Dal camioncino che alternava allo stereo l'Internazionale con De André, Shaggy e Rino Gaetano venivano illustrate le ragioni dell'insofferenza laica: «La Chiesa si prende 4 miliardi l'anno attraverso l'8 per mille, il mancato pagamento dell'Ici e il finanziamento alla scuola». E uno. «La Chiesa interviene pesantemente nella politica di uno Stato estero». E due. «Il Cattolicesimo ha uno spazio preponderante nei media, a scapito delle altre religioni». E tre, ma non era tanto la ragionevolezza delle critiche a lasciare a bocca aperta. Era l'educazione, la cortesia nei confronti dei passanti, il sorriso sulle labbra, l'assoluta mancanza di sguaiataggine. Solo un ragazzino in felpa nera scriveva sul portone verde del Pio istitututo delle suore franzoniane, in via Cantore, «Né Dio né Stato». Purtroppo i vigili urbani erano lontani, e i poliziotti non si sarebbero mai sognati - visto il clima - di intervenire almeno per far ripulire il portone all'imbrattatore.
All'inizio, pochissima gente, anche per colpa della pioggia che era caduta copiosa, per tutta la mattina, sul ponente genovese. Un centinaio di facce. Silvano Vergali, dell'Associazione agnostici e atei, spiegava come «l'allarmismo dei media abbia fatto disertare la manifestazione da tanti che avrebbero voluto partecipare. Si è evocato il G8, la violenza, gli scontri. Ma perché? Perché si vuole impedire alla gente di manifestare liberamente e pacificamente»?
Striscioni e cartelli ironici, nessuna offesa: «Più staminali e meno cardinali», oppure «Fuori la Chiesa dalle mutande», o ancora «Meno preti più alberi». Tra la gente, parecchi cani guidati da punkabbestia insolitamente mansueti. Ai lati del corteo, libera vendita di opuscoli a favore della lotta birmana.

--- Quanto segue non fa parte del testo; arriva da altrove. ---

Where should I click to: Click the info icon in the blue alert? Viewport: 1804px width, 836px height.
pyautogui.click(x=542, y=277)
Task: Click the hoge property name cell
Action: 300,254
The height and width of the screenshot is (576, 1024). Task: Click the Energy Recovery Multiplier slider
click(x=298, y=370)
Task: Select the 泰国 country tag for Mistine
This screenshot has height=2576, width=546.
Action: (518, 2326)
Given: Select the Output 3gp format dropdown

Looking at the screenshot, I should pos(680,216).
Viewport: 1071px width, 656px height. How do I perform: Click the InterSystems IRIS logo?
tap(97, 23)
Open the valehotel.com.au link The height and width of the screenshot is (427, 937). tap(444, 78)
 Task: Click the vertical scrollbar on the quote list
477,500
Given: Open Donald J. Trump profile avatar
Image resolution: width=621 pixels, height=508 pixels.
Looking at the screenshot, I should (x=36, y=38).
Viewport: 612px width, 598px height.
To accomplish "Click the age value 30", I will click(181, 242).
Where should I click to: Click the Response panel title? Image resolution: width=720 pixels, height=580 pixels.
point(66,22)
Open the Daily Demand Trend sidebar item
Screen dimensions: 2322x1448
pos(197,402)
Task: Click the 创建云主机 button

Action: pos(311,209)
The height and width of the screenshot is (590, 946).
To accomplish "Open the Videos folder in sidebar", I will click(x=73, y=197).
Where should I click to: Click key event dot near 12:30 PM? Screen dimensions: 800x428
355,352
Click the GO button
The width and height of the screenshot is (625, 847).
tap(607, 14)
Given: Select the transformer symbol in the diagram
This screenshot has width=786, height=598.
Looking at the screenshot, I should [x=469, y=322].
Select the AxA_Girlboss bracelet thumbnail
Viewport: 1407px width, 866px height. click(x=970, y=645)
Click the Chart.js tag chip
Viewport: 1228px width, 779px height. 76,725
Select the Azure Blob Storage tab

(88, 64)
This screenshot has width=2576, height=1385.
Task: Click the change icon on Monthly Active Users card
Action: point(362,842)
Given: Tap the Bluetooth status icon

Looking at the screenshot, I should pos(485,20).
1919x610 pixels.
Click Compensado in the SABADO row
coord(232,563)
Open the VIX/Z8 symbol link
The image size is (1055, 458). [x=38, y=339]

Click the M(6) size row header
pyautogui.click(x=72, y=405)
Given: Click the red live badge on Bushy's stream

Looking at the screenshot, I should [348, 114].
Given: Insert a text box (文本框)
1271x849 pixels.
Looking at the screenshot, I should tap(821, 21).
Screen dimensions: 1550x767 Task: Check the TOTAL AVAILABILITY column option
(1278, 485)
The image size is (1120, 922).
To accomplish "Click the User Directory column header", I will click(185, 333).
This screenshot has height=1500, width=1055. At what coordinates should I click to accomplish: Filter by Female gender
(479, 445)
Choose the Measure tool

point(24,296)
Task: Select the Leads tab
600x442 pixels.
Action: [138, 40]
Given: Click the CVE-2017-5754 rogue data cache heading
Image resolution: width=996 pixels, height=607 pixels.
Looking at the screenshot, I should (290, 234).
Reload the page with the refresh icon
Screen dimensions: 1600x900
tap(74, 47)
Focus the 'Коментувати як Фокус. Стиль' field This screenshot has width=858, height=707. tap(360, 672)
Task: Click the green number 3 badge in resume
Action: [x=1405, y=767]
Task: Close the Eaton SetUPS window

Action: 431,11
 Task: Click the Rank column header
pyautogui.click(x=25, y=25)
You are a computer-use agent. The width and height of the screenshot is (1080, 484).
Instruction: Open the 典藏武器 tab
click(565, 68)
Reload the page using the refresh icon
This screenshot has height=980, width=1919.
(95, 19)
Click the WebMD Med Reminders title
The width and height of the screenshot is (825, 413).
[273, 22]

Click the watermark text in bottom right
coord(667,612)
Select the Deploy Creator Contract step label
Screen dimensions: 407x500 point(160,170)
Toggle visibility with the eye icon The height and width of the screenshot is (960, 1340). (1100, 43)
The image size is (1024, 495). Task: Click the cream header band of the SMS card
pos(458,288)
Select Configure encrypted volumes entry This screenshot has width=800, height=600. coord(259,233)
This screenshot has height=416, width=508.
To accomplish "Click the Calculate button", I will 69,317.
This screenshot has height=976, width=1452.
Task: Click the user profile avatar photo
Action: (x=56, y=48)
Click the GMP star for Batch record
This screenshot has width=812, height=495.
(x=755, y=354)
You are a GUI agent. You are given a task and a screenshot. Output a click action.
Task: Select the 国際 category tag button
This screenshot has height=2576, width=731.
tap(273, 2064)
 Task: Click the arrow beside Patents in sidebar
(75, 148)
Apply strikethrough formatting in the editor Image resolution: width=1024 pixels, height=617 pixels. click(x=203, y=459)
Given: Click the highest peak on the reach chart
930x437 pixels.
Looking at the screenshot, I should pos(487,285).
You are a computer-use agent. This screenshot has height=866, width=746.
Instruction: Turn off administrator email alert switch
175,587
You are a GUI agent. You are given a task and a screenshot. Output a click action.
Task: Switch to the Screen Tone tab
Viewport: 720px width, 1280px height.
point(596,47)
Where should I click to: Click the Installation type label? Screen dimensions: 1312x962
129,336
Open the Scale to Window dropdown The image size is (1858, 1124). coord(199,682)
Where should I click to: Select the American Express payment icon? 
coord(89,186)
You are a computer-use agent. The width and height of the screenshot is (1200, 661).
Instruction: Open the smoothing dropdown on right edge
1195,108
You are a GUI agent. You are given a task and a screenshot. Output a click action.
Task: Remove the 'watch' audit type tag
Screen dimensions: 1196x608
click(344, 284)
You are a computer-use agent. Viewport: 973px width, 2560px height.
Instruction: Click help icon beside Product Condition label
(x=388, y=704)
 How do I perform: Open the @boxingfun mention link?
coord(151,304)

Il camioncino inalberava una specie di mucca pezzata che nelle intenzioni doveva essere un cane. Al collare un nome, Laika, e sotto gli zoccoli - pardon, le zampe - un cardinale con tanto di zucchetto rosso. «E' la cagnetta mandata dai sovietici nello spazio», spiegavano faticosamente gli organizzatori, «e simboleggia la vittoria della scienza contro la superstizione. Il nome della cagnetta naturalmente conta molto».
Malgrado la pioggia intermittente, la gente ha cominciato ad afflure a metà di via Cantore, dove il corteo ha assunto una precisa fisionomia. Davanti i centri sociali e poi le femministe, la sinistra antagonista, i gay, le lesbiche, i cani sciolti. Rallentamenti a Dinegro. I primi applausi in via Gramsci.
Immortalato da task force di turisti orientali, ai quali non pareva vero di fotografare un serpente di folla colorata e spumeggiante.
Ancora Vergali: «Noi non siamo contro il cattolicesimo, Ognuno è libero di pensarla come vuole. Ma stiamo assistendo a una vessazione quotidiana da parte della Chiesa, a un'ingerenza continua negli affari di uno Stato che deve restare laico proprio per garantire la libertà di credere».
In prima fila anche Antonio Bruno, antico consigliere comunale alternativo (L'Altro Polo eccetera): «Io sono credente. E in questi giorni di visita papale soffro». Non era il solo.